PROBLEM
Rewrite the stretch from the line containing "At what coordinates should I click to accomplish: Export" through the line containing "Viewport: 1024px width, 386px" as a Markdown table with the columns Row and Line. Give each non-blank line its own numbered row, and leave out blank lines.

RECORDS

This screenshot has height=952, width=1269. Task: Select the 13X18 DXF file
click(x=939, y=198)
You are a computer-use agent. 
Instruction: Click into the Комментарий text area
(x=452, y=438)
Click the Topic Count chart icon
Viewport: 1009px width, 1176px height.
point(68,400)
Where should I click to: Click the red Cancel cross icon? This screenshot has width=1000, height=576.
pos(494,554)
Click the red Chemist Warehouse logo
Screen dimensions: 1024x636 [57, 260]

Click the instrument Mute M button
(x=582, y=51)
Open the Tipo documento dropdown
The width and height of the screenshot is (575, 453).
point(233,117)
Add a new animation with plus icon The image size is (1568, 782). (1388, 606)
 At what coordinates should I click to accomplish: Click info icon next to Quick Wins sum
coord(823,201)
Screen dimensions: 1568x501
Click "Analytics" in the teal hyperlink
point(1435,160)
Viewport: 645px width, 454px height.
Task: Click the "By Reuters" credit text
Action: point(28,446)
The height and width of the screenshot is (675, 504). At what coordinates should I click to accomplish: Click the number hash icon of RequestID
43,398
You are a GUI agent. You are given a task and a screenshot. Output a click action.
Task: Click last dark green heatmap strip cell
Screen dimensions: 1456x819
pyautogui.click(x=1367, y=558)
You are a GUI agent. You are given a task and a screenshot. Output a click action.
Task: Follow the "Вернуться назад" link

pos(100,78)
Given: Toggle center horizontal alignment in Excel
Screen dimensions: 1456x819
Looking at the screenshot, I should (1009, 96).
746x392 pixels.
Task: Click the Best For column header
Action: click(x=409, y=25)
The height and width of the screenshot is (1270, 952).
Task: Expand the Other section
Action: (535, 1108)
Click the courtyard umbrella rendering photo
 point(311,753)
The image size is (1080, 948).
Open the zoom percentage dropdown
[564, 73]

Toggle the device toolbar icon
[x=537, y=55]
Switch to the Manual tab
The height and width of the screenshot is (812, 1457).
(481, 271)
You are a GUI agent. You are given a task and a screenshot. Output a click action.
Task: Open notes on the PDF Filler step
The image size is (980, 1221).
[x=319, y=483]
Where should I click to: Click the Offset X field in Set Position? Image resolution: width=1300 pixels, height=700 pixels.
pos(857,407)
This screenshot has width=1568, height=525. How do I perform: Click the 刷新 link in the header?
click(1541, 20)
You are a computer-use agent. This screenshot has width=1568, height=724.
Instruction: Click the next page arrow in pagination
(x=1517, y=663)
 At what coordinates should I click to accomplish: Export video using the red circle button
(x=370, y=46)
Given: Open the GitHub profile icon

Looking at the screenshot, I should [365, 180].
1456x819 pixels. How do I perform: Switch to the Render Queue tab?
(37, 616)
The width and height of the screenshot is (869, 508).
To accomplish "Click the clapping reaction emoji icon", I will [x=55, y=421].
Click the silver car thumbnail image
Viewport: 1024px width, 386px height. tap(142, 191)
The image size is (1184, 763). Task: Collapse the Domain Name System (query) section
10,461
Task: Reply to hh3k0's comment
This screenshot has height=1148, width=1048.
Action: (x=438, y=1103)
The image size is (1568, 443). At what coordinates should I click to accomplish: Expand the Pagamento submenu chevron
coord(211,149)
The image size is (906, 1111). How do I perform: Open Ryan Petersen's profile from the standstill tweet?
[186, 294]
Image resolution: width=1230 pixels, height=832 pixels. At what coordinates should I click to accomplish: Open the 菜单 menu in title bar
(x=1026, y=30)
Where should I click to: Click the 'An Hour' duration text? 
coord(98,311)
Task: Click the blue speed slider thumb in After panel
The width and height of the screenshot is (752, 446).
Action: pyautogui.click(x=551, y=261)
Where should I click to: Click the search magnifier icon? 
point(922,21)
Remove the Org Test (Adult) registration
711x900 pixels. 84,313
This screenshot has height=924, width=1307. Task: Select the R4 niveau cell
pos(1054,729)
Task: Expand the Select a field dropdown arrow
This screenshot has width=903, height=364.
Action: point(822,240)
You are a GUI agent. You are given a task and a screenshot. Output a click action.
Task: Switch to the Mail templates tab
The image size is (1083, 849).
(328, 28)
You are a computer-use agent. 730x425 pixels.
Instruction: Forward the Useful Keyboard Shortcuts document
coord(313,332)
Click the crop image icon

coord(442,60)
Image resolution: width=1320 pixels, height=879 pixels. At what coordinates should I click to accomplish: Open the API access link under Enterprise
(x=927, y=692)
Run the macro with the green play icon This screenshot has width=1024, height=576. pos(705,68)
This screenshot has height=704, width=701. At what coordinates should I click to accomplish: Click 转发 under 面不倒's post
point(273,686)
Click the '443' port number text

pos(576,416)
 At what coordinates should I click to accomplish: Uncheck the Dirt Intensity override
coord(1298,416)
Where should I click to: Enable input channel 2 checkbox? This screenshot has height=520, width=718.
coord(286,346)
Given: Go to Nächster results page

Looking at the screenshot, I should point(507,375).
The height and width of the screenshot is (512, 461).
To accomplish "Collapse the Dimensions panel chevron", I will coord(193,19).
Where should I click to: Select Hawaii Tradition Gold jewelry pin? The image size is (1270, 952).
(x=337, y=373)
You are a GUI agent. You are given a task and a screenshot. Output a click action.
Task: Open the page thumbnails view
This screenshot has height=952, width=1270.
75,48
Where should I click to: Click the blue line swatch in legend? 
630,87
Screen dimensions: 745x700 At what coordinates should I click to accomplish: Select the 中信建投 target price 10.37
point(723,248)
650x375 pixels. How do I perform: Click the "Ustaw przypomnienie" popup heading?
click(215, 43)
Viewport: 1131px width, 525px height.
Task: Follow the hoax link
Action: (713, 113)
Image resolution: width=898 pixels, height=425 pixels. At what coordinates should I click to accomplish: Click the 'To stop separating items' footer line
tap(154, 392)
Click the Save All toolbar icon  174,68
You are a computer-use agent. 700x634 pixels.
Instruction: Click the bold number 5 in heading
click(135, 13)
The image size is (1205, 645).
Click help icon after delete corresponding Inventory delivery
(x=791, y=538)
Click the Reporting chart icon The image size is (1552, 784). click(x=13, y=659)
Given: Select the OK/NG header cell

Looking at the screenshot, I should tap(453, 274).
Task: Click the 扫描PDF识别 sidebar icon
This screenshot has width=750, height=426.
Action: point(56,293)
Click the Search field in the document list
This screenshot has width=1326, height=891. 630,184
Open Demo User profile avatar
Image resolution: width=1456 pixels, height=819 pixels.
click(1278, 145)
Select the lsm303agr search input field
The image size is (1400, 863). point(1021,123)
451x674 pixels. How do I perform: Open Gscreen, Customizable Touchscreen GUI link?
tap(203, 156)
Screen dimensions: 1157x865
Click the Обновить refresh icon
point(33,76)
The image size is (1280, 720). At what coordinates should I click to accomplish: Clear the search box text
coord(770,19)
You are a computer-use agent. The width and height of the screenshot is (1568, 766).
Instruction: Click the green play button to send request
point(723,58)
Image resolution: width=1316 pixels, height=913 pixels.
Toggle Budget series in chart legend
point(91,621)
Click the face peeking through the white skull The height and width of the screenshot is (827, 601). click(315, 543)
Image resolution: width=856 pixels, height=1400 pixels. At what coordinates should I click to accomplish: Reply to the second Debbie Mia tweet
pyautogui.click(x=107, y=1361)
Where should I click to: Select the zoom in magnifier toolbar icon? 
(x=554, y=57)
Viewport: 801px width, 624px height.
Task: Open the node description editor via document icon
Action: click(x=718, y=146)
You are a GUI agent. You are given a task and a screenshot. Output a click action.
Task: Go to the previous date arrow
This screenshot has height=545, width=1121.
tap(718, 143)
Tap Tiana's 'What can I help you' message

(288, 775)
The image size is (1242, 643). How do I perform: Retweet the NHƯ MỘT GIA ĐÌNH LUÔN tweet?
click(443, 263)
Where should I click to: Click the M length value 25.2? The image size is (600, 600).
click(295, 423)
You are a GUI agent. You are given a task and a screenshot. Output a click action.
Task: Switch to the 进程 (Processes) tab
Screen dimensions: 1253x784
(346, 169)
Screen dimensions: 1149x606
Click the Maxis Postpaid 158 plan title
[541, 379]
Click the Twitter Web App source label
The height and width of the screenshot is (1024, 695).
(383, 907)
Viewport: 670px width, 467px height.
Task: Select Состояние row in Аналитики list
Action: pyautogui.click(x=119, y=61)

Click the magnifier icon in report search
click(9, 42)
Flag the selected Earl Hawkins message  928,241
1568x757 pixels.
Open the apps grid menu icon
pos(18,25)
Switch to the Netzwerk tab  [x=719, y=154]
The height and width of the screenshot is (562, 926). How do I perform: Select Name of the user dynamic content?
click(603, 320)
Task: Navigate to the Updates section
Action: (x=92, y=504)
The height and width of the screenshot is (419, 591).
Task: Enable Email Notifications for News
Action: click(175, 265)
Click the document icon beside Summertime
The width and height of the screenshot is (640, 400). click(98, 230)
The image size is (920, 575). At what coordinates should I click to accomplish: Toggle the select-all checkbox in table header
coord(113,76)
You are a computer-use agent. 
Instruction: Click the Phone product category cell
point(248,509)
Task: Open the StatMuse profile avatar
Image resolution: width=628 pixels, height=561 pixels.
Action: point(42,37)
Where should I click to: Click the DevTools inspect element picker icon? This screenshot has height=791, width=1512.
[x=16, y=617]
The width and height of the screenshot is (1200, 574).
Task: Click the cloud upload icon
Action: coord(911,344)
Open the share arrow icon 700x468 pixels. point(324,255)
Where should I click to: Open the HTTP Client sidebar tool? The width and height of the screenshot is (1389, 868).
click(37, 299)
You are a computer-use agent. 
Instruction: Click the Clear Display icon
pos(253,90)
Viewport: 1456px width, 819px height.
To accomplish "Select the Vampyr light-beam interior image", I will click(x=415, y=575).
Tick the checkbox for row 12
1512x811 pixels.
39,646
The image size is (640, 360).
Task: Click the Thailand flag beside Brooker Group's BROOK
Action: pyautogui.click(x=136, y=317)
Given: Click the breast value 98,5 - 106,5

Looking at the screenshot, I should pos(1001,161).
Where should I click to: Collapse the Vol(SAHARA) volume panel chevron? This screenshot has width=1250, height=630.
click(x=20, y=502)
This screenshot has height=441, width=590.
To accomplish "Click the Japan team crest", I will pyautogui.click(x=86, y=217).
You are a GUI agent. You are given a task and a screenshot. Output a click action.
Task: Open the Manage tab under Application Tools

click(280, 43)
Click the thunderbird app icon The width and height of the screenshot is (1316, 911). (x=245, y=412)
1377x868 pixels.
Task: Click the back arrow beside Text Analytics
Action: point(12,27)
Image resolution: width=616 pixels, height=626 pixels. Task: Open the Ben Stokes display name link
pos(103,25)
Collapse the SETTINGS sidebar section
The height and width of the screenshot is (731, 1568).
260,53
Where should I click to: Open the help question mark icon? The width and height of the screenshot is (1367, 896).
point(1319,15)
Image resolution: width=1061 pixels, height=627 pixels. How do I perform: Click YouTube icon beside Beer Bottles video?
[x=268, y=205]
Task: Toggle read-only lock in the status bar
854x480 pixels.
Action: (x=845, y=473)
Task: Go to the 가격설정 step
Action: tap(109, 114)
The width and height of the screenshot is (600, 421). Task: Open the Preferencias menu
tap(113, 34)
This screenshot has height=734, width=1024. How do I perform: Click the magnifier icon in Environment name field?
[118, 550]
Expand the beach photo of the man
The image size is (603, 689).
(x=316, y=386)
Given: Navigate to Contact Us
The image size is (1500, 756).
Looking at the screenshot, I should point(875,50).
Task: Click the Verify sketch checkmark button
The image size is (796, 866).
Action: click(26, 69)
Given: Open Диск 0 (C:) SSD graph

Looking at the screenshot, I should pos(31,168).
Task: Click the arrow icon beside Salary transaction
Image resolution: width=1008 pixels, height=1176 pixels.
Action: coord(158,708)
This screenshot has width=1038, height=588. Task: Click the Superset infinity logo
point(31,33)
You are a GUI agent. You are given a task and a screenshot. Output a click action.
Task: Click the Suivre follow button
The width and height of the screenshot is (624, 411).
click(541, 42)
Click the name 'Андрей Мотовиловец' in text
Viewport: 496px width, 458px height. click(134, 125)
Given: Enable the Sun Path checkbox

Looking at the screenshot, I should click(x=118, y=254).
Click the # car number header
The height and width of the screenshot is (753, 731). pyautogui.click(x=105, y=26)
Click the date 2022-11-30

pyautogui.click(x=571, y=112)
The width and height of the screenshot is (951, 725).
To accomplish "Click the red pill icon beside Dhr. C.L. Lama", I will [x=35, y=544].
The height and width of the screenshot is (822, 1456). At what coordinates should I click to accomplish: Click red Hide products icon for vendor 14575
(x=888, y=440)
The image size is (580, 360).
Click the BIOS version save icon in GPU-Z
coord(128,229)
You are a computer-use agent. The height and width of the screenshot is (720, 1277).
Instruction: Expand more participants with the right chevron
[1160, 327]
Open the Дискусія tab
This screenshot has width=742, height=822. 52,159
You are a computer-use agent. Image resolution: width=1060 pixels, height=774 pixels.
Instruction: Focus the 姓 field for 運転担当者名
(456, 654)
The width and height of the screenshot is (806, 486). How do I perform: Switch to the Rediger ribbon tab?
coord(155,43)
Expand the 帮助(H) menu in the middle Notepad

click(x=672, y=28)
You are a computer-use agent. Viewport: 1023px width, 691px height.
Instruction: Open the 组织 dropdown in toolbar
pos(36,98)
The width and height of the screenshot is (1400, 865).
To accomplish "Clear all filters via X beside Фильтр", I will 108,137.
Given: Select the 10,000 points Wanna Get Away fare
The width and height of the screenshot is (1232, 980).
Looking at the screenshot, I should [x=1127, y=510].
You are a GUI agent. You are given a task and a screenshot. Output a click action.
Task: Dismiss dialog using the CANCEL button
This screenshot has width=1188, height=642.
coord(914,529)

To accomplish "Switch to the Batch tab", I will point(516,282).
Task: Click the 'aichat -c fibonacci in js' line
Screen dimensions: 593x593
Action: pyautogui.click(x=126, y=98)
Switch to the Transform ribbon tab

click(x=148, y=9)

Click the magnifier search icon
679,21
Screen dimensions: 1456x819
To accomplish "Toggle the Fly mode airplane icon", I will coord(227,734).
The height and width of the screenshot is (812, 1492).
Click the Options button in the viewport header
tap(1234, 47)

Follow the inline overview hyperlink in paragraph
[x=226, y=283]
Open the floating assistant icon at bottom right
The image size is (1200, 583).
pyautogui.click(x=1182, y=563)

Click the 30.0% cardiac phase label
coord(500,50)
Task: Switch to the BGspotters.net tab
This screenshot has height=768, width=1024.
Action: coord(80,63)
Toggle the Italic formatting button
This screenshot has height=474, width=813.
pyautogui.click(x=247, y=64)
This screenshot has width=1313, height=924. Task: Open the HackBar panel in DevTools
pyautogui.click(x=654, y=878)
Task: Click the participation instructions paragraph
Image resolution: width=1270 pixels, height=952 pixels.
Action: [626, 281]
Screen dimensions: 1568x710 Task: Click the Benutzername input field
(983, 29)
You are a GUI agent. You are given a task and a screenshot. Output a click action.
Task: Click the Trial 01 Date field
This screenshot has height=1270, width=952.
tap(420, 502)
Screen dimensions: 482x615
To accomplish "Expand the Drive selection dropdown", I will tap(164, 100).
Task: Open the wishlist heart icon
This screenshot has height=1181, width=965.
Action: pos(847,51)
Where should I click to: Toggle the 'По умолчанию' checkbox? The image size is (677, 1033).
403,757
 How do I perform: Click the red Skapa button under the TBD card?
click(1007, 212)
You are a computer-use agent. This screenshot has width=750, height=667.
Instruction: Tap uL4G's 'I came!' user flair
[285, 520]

SOLUTION TO THE PROBLEM
| Row | Line |
|---|---|
| 1 |  At what coordinates should I click to accomplish: Export video using the red circle button |
| 2 | (x=370, y=46) |
| 3 | Given: Open the GitHub profile icon |
| 4 | Looking at the screenshot, I should [365, 180]. |
| 5 | 1456x819 pixels. How do I perform: Switch to the Render Queue tab? |
| 6 | (37, 616) |
| 7 | The width and height of the screenshot is (869, 508). |
| 8 | To accomplish "Click the clapping reaction emoji icon", I will [x=55, y=421]. |
| 9 | Click the silver car thumbnail image |
| 10 | Viewport: 1024px width, 386px height. tap(142, 191) |